The North Korean nuclear test: What the seismic data says

By Jeffrey Park | May 26, 2009

According to early reports, Monday’s North Korea event certainly seems like a deliberate explosion in the right place. However, it was too small to be a successful Hiroshima-class crude explosive device, by a factor of three or four. The reported estimates of Richter magnitude spread from 4.5-5, and the standard conversions to explosive yield suggest a yield of 2-6 kiloton-equivalents of TNT. Most of the latest Richter magnitude estimates have come in the low half of the 4.5-5 range, so it seems likely that the yield was 4 kilotons or smaller.

That’s a lot of energy, much larger than the 2006 North Korean test, but it still falls far short of an expected 12-20 kiloton yield of a crude Hiroshima-style device. For comparison’s sake, the first nuclear tests of all other nations that are self-announced members of the nuclear club had larger yields than this latest North Korean test.

Because the expected Hiroshima-style explosion didn’t occur, there are four options as to what did happen during the test:

  • the device failed to detonate properly;
  • the device was a higher-tech device designed for smaller yield with less fissile matter (e.g., missile warheads or briefcase bombs);
  • the North Koreans faked a nuclear explosion with conventional explosives;
  • or the North Koreans detonated a larger device in a large cavity to muffle its yield.

The first option is the most likely case given what is publicly known about North Korean diplomacy and technology.

It’s important to realize that nuclear tests in the past 15 years have primarily been demonstrations of power and national will, rather than driven by engineering. The two different kinds of simple bombs are uranium 235-based and plutonium-based. The United States used one bomb of each type on Japan in the closing months of World War II, with roughly similar explosive yields. The technology for a uranium 235 bomb is so simple, relatively speaking, that such a device need not be tested. To wit, the United States dropped the uranium 235 Hiroshima bomb without testing its design in a controlled detonation. Conversely, building a plutonium-based bomb represents a technical challenge because the critical mass can blow apart in a split second before the detonation reaches max efficiency. Once U.S. weapon designers confirmed the trickier detonation scheme of a plutonium device in the famous Trinity Test in 1945, confidence in the simpler uranium 235 detonation design seemed justified.

The technology for making the raw material for each device differs. Uranium 235 must be separated from the heavier isotope uranium 238 to make a bomb, so a country that buys or builds high-tech centrifuges is investing in those types of bombs.
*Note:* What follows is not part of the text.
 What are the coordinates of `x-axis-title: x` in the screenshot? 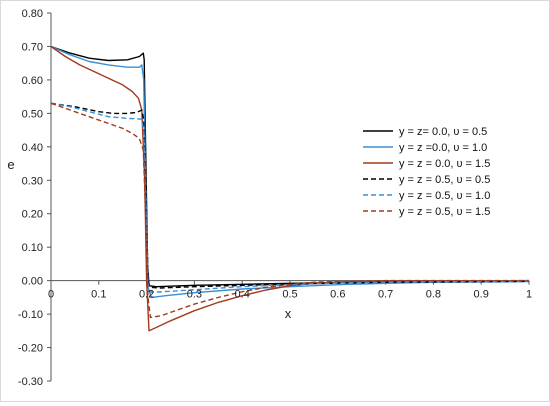 It's located at (288, 314).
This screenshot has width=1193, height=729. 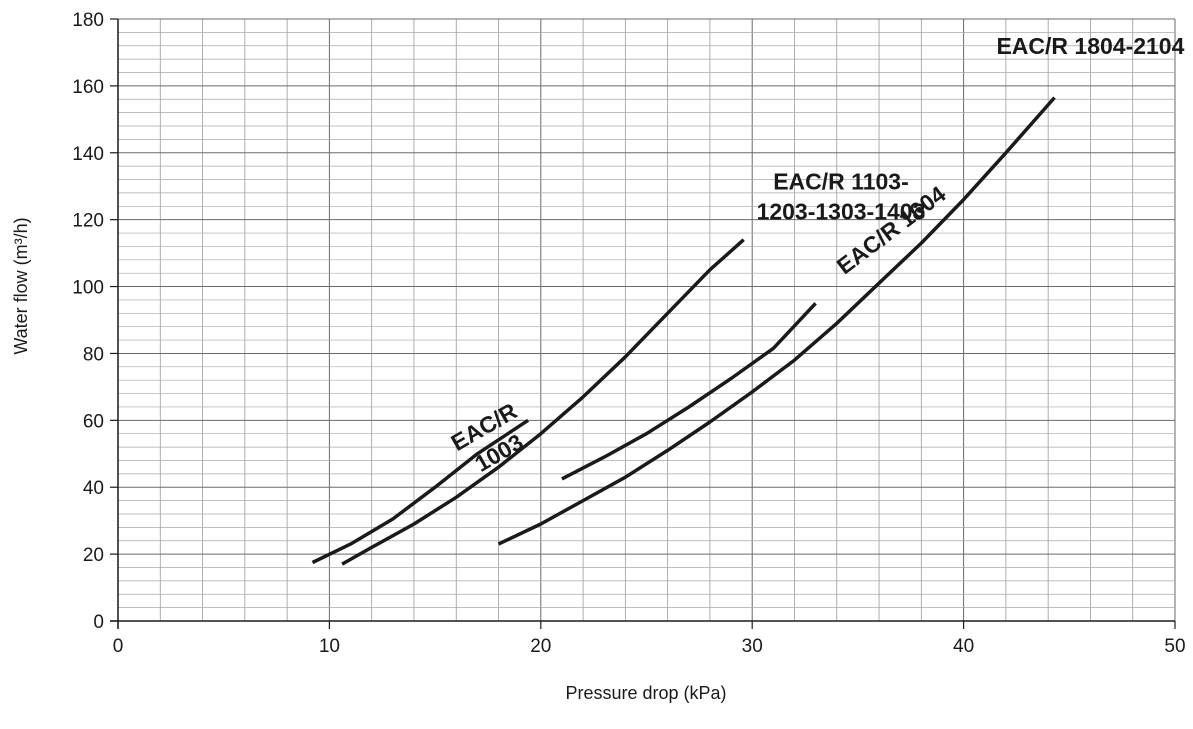 What do you see at coordinates (646, 693) in the screenshot?
I see `x-axis-title: Pressure drop (kPa)` at bounding box center [646, 693].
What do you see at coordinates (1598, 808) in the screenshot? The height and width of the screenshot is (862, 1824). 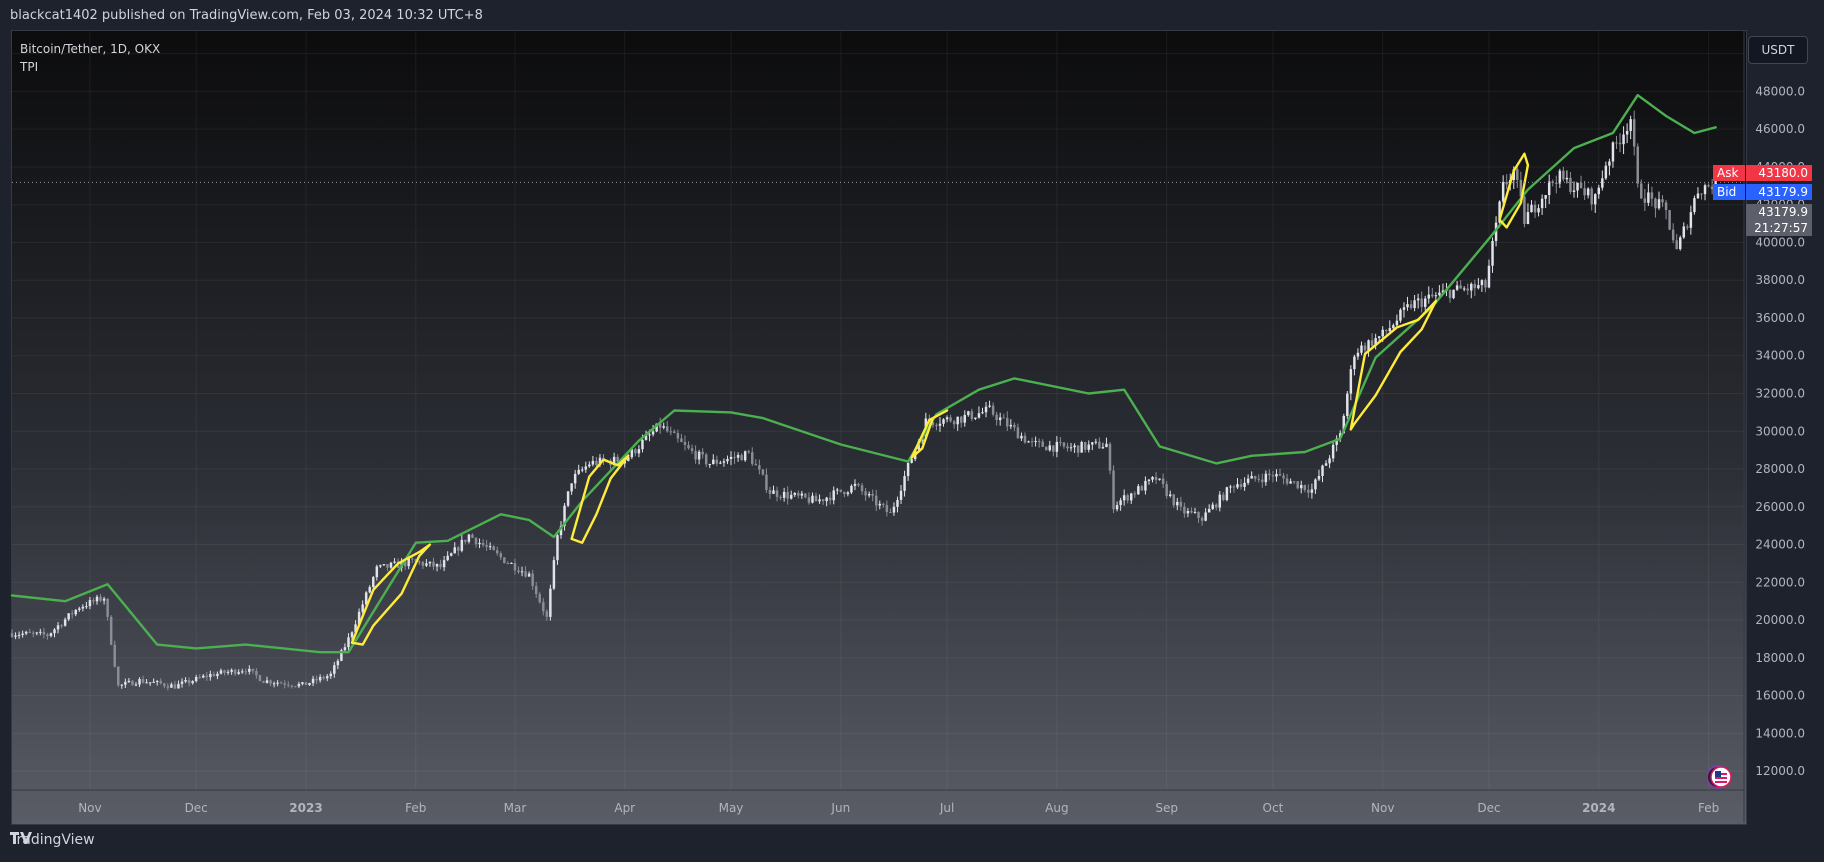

The term “enriched uranium” refers to uranium metal with an increase of the 235 isotope that’s sufficient to allow an explosive chain reaction to occur. (Complete separation of the two isotopes is neither feasible nor necessary to create a weapon.) Plutonium comes from nuclear reactor waste, many stockpiles of which North Korea possesses. In other words, North Korea is attempting to make the trickier of the two devices. When arms control experts estimate North Korea to have a nuclear stockpile of 6-8 weapons, they are converting the likely amount of reactor waste that the country has produced into plutonium bombs of the World War II-era design.

When the device is built correctly (the earliest technology used a sphere with precisely timed explosions to press an array of small plutonium masses into one critical mass), the yield is 10-20 kilotons. It’s unlikely that North Korea has skipped this step and gone on to more sophisticated designs that involve other elements (for instance, tritium) to generate a smaller yield from a smaller plutonium mass. China didn’t. Its tests grew in size and sophistication in the 1980s and 1990s until Beijing induced seismic events that registered higher than 6 on the Richter scale. Then they stopped. Thus, I would rule out option number two.
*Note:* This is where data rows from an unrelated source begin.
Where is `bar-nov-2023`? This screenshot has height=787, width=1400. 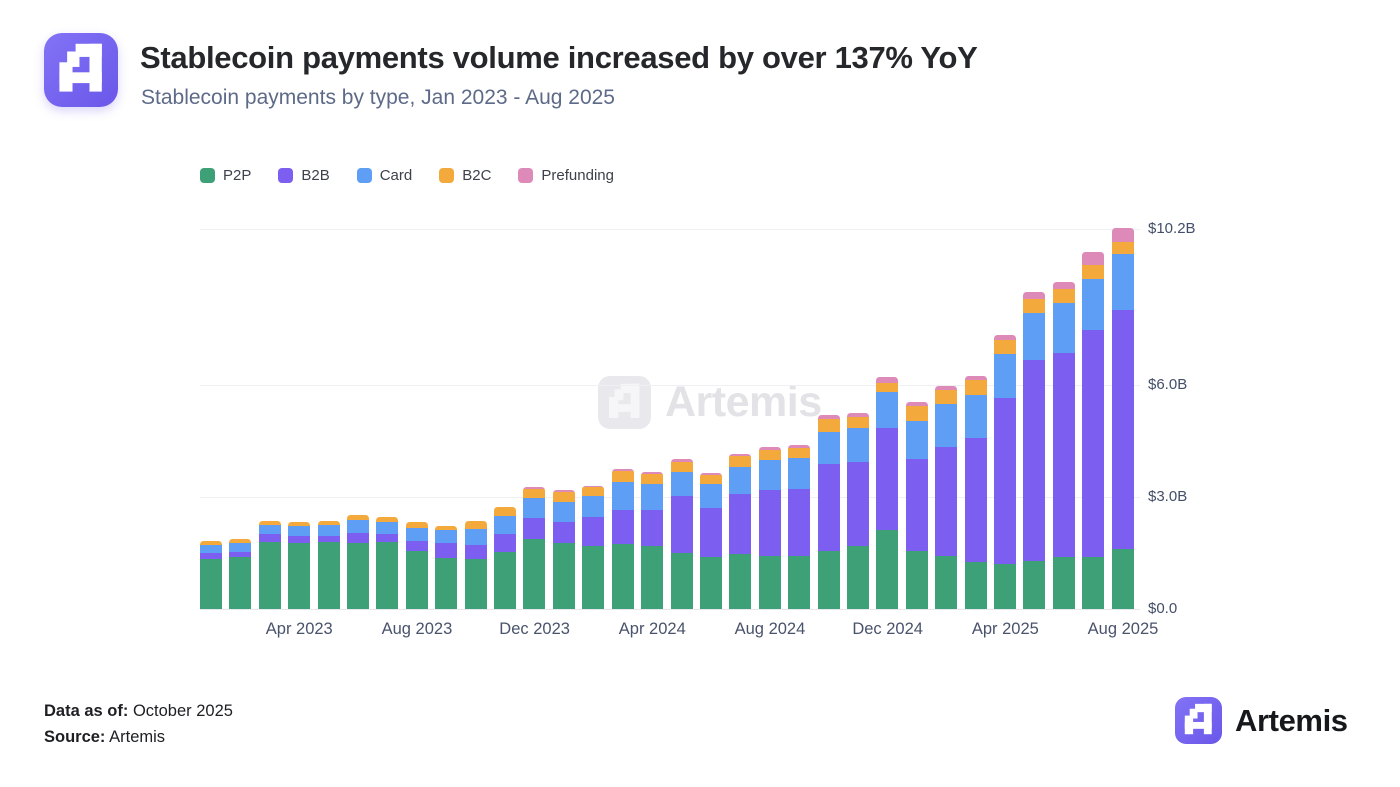 bar-nov-2023 is located at coordinates (506, 558).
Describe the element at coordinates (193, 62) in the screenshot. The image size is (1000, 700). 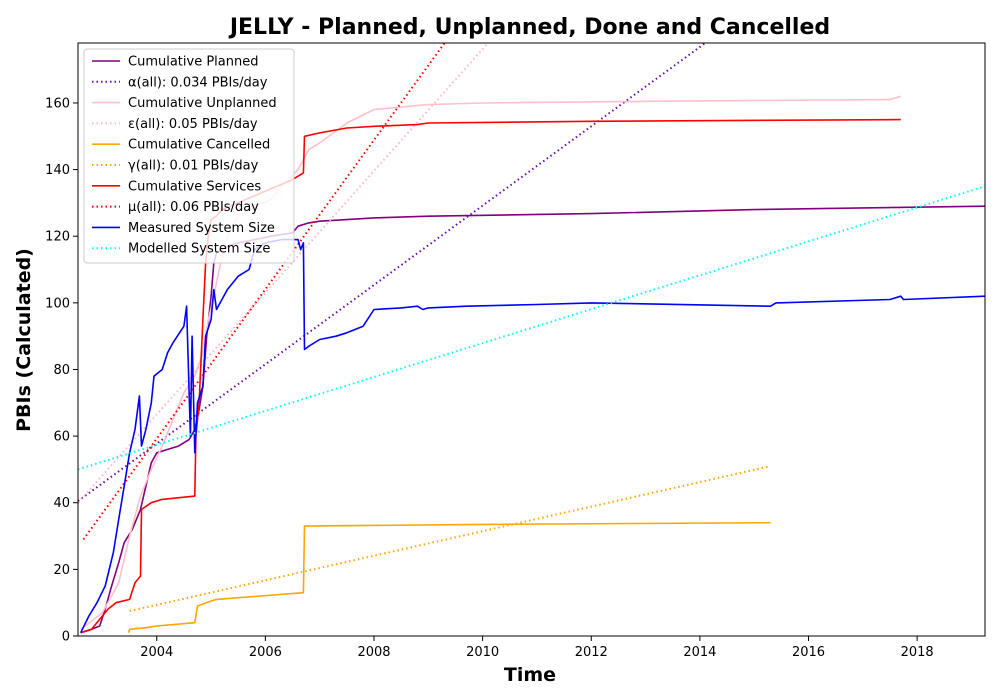
I see `legend-label: Cumulative Planned` at that location.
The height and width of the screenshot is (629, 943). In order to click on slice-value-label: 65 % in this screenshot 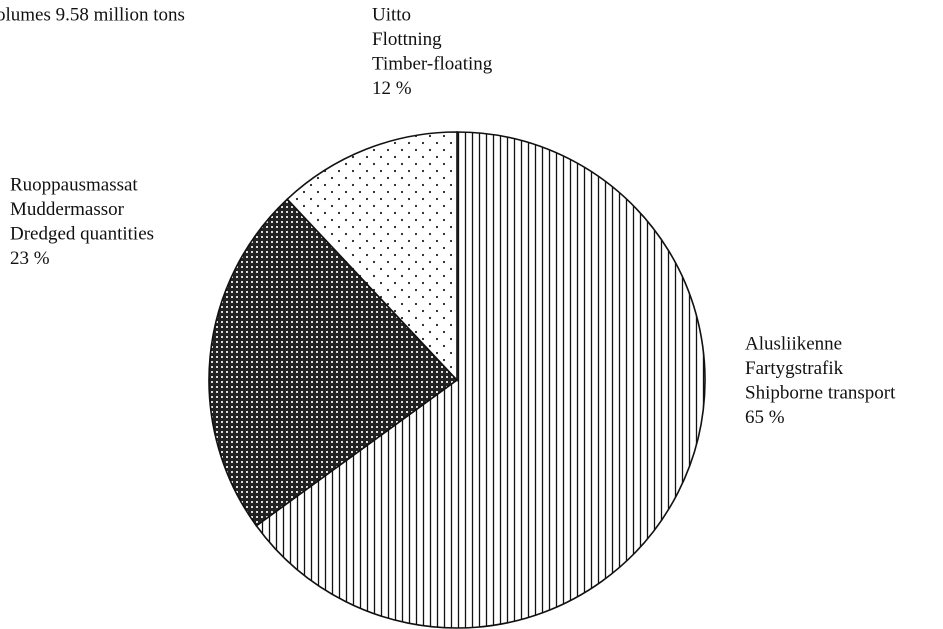, I will do `click(765, 418)`.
Option number three also seems unlikely. The 2006 test was never proven to be fake, and more largely, there’s no reason for Pyonyang to fake a test if it could at least attempt a real nuclear detonation. Nor has any world leader ever publicly called out North Korea for executing a failed or fake test in 2006; such a response probably would have pushed Pyongyang to attempt a second test much more quickly. It’s the same reason why the United States and Europe–despite seismic data to the contrary–didn’t call India’s thermonuclear bluff in 1998; they wanted to reduce tensions, not raise them.
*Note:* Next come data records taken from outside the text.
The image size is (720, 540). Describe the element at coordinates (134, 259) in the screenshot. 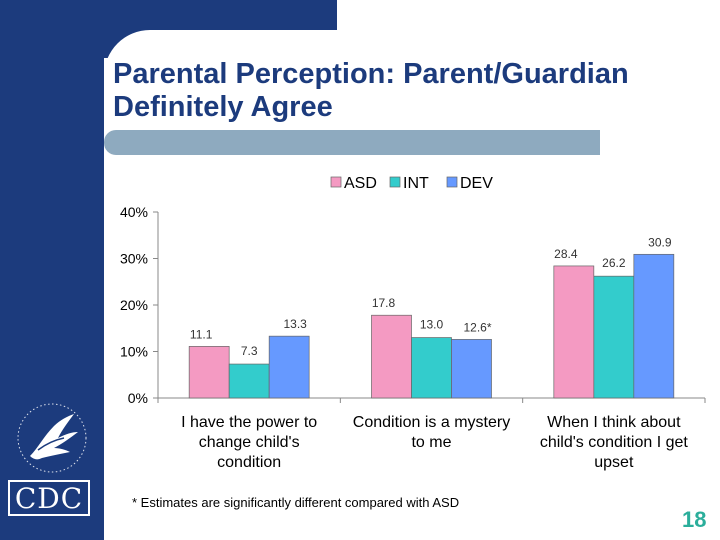

I see `y-tick-label: 30%` at that location.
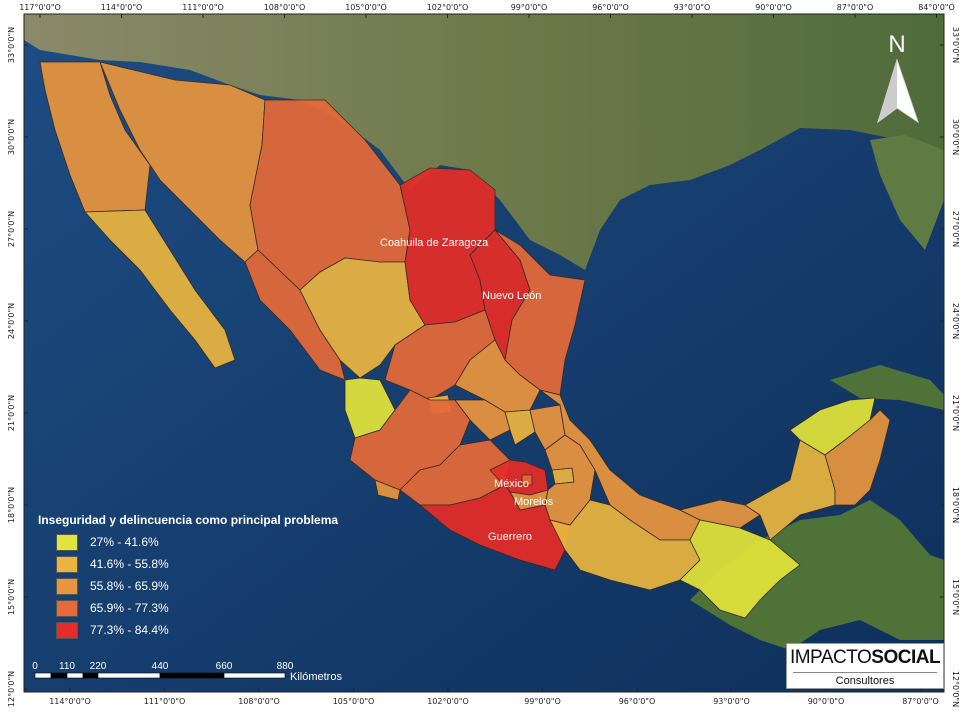 This screenshot has width=966, height=720. Describe the element at coordinates (936, 8) in the screenshot. I see `graticule-label-top: 84°0'0"O` at that location.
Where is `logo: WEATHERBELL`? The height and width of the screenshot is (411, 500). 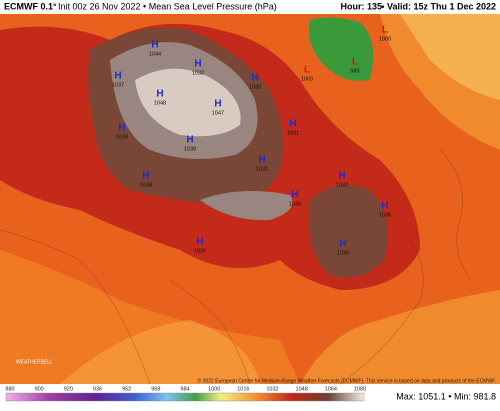 logo: WEATHERBELL is located at coordinates (34, 362).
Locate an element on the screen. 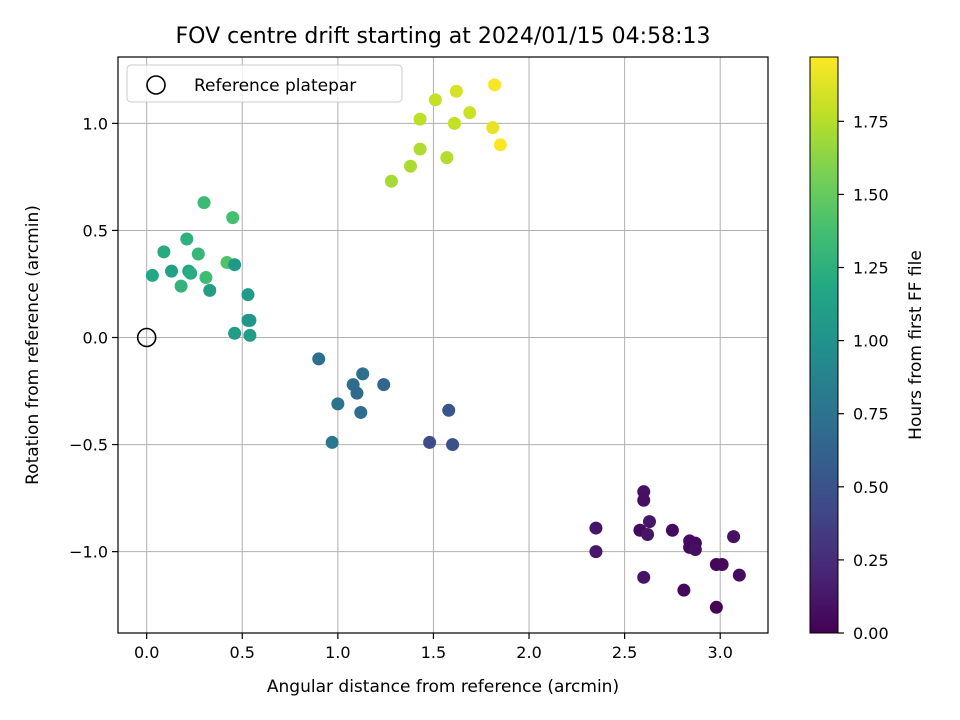 This screenshot has width=960, height=720. y-tick-label: 0.0 is located at coordinates (96, 338).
The last option–detonation in a cavity–makes no sense at all. The common assumption behind the Comprehensive Test Ban Treaty is that countries would attempt to evade detection. But in the twenty-first century, what good is a nuclear weapon if it can’t be used to openly check adversaries? Plus, a country doesn’t even need a military useful device to do so. With cable news, the ability to detonate something fissionable does the trick–at least in a political sense.

So my guess is that North Korea tried and failed to get a simple plutonium bomb to detonate correctly. Make no mistake–an inefficient nuclear weapon is nothing to dismiss. Even at the low end of its estimated yield (2 kilotons), the May 25 test released as much or more explosive energy than the largest conventional-explosive air raids during World War II. But one should be mindful of the technical challenges North Korea still faces in carrying out the threats implied by its deliberate pairing of its explosive test with test missile launches.